Moreover, because the measures leading to the $15.83 million surplus were required as part of an overall deficit reduction plan and cash was never available to the judiciary in that amount, there is no basis for an assumption that the surplus would have been available to replace the $9.2 million in expenditures made possible by the lag-payroll system. The $9.2 million would either have to have been found elsewhere or would not have been available. We surely cannot assume that the Governor and State Legislature would have taken steps to provide it.

Thus, even if we were willing to disregard New York's budgetary processes, we would not direct the State to fund the restitution from a particular FY's appropriation. The record indicates that, had the lag-payroll statute not been enacted the affected employees would have encountered the very layoffs (or, in some cases, would not have even been hired) predicted by Crosson. The order directing restitution from the judiciary's FY 1990-91 budget thus does not restore the affected employees to the position they would have enjoyed had the lag-payroll scheme not been enacted. Instead, it shifts the consequences of the loss of the revenues resulting from the lag-payroll scheme to other parts of the State budget. The remedy selected by the district court is thus based on assumptions without sufficient foundation to support the highly intrusive order before us.

We therefore vacate that portion of the district court's judgment directing restitution to be paid from the surplus in the judiciary budget for FY 1990-91.



LUMBARD, Circuit Judge, Concurring:

I concur in the court's opinion to the extent it affirms the district court's entry of judgment in favor of plaintiffs and vacates that part of the judgment directing New York to pay restitution from the judiciary budget for FY 1990-91. The district court abused its discretion by dictating to New York the method by which it must budget funds for the ordered restitution. Because the district court order should be vacated on these grounds alone, there is no need for us to determine when New York's liability accrued under state law, or to interpret N.Y. Fin. Law §§ 40(2), (3).

After this court struck down the lag payroll statute and found New York liable for the withheld salary, the State agreed to pay full restitution to all injured employees. Once New York agreed to remedy the constitutional violation, the district court should not have compelled the State to allocate funds from any particular source. Though federal court's have broad equitable powers in shaping relief for constitutional violations, we have long held that we should not put questions of the expenditure of state funds into the hands of federal Judges. See New York State Association for Retarded Children, Inc. v. Carey, 631 F.2d 162, 165 (2d Cir. 1980) (expressing reluctance to order the state to raise and allocate funds to remedy constitutional violations); Rhem v. Malcolm, 507 F.2d 333, 340-41 (2d Cir. 1974) (same); cf. Tully v. Griffin, 429 U.S. 68, 50 L. Ed. 2d 227, 97 S. Ct. 219 (1976) (refusing to interfere in assessment of taxes.
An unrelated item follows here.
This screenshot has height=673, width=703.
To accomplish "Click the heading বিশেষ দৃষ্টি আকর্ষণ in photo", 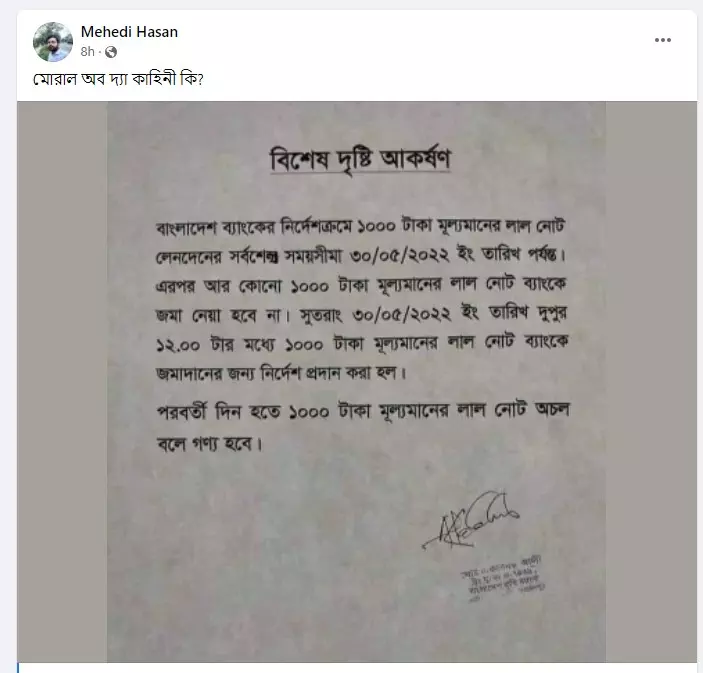I will [360, 159].
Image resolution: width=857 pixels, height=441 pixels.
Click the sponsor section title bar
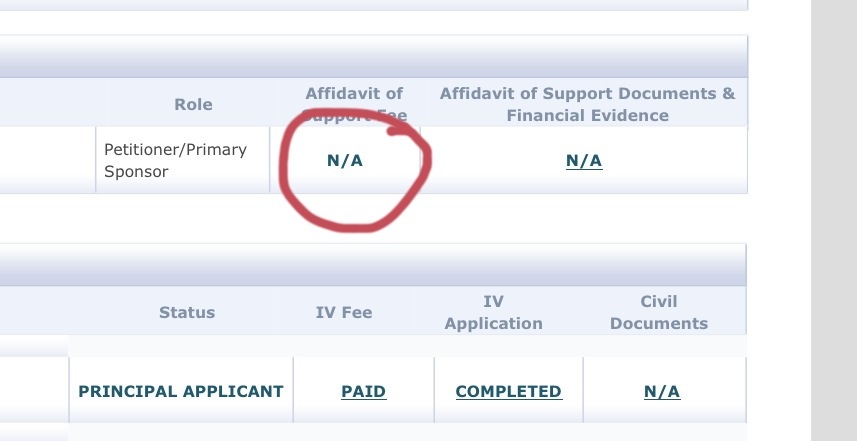tap(373, 57)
Such judicial restraint acknowledges "the imperative need of a State to administer its own fiscal operations," Tully, 429 U.S. at 73, and the fact that "state sovereignty extends to the total conduct of a state's fiscal affairs." Taub v. Comm. of Kentucky, 842 F.2d 912, 919 (6th Cir.), cert. denied, 488 U.S. 870, 109 S. Ct. 179, 102 L. Ed. 2d 148 (1988). This case presents no issue compelling us to depart from longstanding precedent.

Consequently, the district court abused its discretion by mandating the allocation of funds from fiscal year 1990-91. I see no need for us to determine the year in which New York's liability accrued, or how to interpret N.Y. State Fin. Law §§ 40(2), (3). These are matters of state law that should remain within the exclusive province of the states.

Because I agree that we must vacate that part of the district court order directing New York to pay restitution from the fiscal 1990-91 budget, I concur in the judgment.

1. Because the last paycheck of FY 1990-91 was distributed on March 27, 1991, before the last working day in FY 1990-91, at the start of FY 1991-92, the affected employees were still owed thirteen days of pay from FY 1990-91. They received this money in their first two paychecks of FY 1991-92, for ten of the days on April 10, and for the remaining three on April 24.